Problem ▸ Somewhere below, one line contains "[Início] (92, 256)" and a later line contains "História (112, 629)". Output those two lines and everything between them exactly, and nothing else.

☆ ☆ ☆ ☆ ☆ ☆ ☆

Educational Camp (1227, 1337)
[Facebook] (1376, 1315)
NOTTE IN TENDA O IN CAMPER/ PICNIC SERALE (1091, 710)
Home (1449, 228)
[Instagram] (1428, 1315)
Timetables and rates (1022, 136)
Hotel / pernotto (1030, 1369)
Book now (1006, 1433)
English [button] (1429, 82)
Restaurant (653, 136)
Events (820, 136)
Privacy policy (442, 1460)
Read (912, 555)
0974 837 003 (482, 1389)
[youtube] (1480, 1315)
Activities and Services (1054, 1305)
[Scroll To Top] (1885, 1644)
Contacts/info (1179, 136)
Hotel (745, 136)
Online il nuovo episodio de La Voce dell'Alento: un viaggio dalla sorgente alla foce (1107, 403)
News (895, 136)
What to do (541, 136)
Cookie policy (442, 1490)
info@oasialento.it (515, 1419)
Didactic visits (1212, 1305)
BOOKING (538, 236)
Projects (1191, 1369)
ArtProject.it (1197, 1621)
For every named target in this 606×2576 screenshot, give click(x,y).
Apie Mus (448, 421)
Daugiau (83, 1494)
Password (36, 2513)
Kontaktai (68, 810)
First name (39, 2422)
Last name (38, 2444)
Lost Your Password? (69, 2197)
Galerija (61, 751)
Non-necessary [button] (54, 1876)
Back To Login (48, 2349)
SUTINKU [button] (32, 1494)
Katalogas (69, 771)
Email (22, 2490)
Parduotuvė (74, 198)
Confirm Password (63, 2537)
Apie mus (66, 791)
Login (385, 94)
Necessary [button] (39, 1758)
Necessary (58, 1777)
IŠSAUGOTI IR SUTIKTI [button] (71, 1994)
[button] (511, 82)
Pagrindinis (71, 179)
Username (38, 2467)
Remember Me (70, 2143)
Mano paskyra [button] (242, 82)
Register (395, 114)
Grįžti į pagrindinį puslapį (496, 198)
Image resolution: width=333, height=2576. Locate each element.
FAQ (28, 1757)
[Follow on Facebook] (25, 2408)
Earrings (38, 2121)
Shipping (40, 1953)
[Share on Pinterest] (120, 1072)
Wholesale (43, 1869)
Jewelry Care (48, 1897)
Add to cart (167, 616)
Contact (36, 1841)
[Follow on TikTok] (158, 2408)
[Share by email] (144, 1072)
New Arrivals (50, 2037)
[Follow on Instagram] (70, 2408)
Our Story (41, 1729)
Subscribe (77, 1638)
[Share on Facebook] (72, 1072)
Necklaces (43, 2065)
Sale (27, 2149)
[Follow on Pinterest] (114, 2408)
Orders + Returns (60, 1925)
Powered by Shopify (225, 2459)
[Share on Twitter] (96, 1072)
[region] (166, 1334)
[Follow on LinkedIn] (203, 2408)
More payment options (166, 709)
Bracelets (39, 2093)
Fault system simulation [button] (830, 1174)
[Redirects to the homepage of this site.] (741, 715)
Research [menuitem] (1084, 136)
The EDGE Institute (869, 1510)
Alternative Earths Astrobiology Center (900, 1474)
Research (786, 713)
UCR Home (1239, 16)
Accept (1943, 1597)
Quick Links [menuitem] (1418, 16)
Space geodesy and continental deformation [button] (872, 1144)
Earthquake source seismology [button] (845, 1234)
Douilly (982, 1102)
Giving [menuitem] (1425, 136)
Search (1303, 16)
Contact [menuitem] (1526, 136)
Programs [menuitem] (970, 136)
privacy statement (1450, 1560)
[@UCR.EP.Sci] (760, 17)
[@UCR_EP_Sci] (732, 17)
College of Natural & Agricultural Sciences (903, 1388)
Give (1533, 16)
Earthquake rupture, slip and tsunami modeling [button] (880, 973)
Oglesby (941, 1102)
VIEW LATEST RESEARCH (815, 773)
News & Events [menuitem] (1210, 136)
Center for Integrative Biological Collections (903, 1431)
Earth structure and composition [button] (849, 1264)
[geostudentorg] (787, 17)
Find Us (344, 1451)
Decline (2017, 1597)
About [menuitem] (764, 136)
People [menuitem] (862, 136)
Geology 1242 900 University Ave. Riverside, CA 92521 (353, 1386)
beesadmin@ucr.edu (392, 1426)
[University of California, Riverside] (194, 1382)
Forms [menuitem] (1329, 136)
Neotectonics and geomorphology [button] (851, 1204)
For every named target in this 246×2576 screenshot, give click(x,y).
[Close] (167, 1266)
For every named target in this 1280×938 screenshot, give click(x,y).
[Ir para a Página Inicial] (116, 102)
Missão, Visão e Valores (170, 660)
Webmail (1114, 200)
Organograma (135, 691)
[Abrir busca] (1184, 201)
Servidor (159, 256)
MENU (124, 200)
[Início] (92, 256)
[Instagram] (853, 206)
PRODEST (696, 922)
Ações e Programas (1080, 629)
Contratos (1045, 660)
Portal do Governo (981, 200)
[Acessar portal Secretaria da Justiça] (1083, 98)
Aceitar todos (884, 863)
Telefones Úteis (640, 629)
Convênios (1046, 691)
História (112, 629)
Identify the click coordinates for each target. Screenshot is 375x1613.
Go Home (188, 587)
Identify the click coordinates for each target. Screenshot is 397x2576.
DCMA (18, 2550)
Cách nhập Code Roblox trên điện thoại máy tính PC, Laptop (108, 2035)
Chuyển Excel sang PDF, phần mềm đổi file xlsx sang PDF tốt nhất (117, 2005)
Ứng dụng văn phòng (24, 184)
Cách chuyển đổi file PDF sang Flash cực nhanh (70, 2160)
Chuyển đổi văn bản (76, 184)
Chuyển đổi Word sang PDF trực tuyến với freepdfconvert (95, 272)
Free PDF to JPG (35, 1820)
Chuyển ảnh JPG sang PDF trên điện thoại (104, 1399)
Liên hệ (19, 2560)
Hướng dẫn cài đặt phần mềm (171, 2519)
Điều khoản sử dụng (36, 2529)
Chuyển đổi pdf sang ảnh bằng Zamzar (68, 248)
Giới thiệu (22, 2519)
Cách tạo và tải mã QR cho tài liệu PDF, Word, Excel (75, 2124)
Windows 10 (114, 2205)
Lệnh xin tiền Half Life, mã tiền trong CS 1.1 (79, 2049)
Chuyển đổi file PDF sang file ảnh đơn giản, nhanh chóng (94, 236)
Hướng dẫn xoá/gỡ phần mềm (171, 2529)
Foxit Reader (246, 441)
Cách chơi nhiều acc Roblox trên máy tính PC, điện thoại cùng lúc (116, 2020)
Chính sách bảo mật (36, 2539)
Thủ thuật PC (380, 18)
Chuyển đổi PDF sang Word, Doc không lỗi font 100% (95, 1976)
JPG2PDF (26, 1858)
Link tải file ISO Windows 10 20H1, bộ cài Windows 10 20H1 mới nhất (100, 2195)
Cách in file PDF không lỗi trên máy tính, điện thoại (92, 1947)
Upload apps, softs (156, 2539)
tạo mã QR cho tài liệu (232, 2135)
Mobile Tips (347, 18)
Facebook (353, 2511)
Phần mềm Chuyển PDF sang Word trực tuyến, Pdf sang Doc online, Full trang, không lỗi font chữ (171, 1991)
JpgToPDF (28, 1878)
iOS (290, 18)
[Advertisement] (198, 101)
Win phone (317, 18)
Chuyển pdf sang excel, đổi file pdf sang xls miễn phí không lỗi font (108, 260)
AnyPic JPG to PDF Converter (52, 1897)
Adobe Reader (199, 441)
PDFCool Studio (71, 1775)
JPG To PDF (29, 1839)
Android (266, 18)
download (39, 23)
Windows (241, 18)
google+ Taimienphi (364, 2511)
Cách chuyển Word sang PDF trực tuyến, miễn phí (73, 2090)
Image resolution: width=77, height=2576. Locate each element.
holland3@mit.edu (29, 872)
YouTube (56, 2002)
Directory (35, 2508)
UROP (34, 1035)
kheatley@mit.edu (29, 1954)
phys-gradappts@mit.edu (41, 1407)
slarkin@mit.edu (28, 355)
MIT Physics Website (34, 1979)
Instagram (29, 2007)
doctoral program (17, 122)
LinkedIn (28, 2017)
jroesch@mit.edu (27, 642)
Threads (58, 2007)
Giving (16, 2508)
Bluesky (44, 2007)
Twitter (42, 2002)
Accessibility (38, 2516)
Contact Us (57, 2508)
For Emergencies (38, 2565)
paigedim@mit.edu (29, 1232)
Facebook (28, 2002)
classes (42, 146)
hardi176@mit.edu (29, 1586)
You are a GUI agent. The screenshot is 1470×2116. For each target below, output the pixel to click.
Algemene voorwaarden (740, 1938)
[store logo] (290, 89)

☆ ☆ ☆ ☆ ☆ ☆ ☆

Solution to the exercise ▸
[Início] (92, 256)
[Instagram] (853, 206)
PRODEST (696, 922)
Ações e Programas (1080, 629)
Contratos (1045, 660)
Portal do Governo (981, 200)
[Acessar portal Secretaria da Justiça] (1083, 98)
Aceitar todos (884, 863)
Telefones Úteis (640, 629)
Convênios (1046, 691)
História (112, 629)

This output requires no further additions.